§ **Data section**:
=======
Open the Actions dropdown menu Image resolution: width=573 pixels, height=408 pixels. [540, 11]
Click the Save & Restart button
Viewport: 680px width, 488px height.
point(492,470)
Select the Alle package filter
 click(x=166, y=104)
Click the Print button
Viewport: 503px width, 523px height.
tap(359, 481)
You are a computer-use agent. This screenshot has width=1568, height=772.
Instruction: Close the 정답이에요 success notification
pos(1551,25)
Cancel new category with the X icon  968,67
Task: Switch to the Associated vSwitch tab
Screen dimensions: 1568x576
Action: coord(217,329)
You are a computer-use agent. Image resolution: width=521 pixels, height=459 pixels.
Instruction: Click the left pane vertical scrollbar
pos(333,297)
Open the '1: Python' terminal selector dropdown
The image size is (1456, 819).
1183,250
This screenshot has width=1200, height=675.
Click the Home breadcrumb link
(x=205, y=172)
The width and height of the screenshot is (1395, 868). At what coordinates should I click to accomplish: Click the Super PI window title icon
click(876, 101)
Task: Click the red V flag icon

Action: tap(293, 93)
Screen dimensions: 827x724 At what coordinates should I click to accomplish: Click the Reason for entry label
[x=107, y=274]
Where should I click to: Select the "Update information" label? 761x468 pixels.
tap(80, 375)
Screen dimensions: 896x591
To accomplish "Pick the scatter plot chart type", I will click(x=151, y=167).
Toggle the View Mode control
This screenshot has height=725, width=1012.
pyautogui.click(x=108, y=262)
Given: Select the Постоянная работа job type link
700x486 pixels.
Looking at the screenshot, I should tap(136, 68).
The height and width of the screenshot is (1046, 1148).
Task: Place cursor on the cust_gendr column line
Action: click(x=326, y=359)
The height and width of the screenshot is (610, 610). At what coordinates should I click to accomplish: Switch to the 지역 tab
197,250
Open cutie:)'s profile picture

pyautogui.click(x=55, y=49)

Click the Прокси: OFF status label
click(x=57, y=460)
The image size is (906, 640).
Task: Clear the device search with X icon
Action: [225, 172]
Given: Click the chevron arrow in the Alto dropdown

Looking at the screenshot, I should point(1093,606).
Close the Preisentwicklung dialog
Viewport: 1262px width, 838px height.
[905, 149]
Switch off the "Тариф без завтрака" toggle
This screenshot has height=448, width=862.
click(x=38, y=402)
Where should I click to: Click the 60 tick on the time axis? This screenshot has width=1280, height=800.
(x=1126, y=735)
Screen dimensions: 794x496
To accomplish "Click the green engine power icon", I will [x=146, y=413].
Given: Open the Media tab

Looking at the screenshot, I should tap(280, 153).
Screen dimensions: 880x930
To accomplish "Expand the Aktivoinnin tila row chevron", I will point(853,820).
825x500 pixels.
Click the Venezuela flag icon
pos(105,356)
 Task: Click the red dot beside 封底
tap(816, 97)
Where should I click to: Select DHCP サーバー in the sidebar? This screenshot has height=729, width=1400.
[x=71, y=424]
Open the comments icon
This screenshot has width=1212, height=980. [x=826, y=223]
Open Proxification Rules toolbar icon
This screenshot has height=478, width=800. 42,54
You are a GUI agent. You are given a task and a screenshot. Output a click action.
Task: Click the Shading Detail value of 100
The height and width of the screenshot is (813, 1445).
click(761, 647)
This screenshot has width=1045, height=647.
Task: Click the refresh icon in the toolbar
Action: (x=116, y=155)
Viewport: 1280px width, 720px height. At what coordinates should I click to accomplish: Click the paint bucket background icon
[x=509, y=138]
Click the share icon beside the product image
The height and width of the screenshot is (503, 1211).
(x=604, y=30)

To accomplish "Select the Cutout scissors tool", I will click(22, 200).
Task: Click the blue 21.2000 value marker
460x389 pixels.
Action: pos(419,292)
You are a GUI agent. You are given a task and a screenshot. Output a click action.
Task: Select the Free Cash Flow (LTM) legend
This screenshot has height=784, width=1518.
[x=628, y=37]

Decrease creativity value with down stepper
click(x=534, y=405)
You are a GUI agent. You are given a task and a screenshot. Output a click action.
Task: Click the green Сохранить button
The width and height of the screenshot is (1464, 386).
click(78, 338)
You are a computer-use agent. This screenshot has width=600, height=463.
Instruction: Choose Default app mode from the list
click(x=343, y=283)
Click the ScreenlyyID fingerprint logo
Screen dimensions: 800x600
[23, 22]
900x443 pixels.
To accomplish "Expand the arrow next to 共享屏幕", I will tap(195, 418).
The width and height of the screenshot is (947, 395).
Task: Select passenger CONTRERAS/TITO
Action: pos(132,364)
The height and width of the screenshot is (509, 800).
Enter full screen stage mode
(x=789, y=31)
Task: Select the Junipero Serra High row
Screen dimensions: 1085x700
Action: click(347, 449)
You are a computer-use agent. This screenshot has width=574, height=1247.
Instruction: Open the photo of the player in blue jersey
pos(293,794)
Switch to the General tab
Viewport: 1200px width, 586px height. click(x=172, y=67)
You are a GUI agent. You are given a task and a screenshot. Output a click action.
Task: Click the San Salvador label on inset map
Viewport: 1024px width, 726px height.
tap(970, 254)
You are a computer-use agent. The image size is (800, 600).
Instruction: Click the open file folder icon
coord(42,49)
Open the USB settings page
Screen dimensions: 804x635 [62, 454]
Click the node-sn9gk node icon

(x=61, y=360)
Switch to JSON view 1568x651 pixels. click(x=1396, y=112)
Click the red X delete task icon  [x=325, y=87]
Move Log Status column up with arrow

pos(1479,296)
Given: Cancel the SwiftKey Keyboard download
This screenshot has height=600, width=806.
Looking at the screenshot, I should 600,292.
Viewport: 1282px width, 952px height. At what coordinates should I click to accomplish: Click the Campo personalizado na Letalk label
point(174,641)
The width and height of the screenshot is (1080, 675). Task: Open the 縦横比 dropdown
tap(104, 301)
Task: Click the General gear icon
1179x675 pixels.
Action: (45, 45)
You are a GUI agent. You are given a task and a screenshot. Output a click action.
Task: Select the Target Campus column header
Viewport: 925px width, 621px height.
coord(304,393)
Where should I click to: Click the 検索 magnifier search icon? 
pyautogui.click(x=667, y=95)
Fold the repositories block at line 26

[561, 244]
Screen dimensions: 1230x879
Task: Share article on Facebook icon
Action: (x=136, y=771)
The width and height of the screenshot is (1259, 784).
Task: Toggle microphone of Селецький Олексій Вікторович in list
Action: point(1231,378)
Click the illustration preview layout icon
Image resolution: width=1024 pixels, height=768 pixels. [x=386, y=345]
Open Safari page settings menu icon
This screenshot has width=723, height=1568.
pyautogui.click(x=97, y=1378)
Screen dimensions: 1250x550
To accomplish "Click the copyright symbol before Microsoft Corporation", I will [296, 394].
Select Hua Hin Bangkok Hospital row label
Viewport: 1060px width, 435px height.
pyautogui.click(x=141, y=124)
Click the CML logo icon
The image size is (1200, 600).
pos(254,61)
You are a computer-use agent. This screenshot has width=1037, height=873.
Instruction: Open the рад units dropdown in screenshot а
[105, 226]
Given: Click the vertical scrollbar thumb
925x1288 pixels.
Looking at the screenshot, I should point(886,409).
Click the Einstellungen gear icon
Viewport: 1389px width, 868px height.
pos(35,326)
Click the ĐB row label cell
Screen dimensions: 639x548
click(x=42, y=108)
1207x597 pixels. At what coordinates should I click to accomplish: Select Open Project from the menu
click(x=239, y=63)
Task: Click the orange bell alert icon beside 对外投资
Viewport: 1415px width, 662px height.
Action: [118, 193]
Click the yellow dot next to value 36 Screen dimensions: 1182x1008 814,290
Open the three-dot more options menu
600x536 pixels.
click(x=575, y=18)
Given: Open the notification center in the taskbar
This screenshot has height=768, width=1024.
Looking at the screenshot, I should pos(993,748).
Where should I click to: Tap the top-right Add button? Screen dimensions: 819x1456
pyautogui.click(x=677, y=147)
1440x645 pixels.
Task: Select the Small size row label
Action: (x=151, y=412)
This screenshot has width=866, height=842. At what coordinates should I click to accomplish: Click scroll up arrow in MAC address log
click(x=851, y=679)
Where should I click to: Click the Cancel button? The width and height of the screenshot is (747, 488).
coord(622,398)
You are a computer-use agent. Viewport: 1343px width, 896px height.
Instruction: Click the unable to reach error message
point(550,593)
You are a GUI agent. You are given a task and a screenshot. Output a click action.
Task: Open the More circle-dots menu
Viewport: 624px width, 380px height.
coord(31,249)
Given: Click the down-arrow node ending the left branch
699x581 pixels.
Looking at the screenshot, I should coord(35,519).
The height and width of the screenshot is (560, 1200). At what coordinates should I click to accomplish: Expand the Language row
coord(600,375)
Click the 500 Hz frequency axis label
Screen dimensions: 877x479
=======
§ **Your instructions**:
Wherever a line holds the word "computer", copy that line out of the entries above.

§ **Reply to the task**:
You are a computer-use agent. This screenshot has width=1568, height=772.
You are a computer-use agent. Image resolution: width=521 pixels, height=459 pixels.
You are a computer-use agent. This screenshot has width=600, height=463.
You are a computer-use agent. This screenshot has width=574, height=1247.
You are a computer-use agent. The image size is (800, 600).
You are a computer-use agent. This screenshot has width=1037, height=873.
You are a computer-use agent. Viewport: 1343px width, 896px height.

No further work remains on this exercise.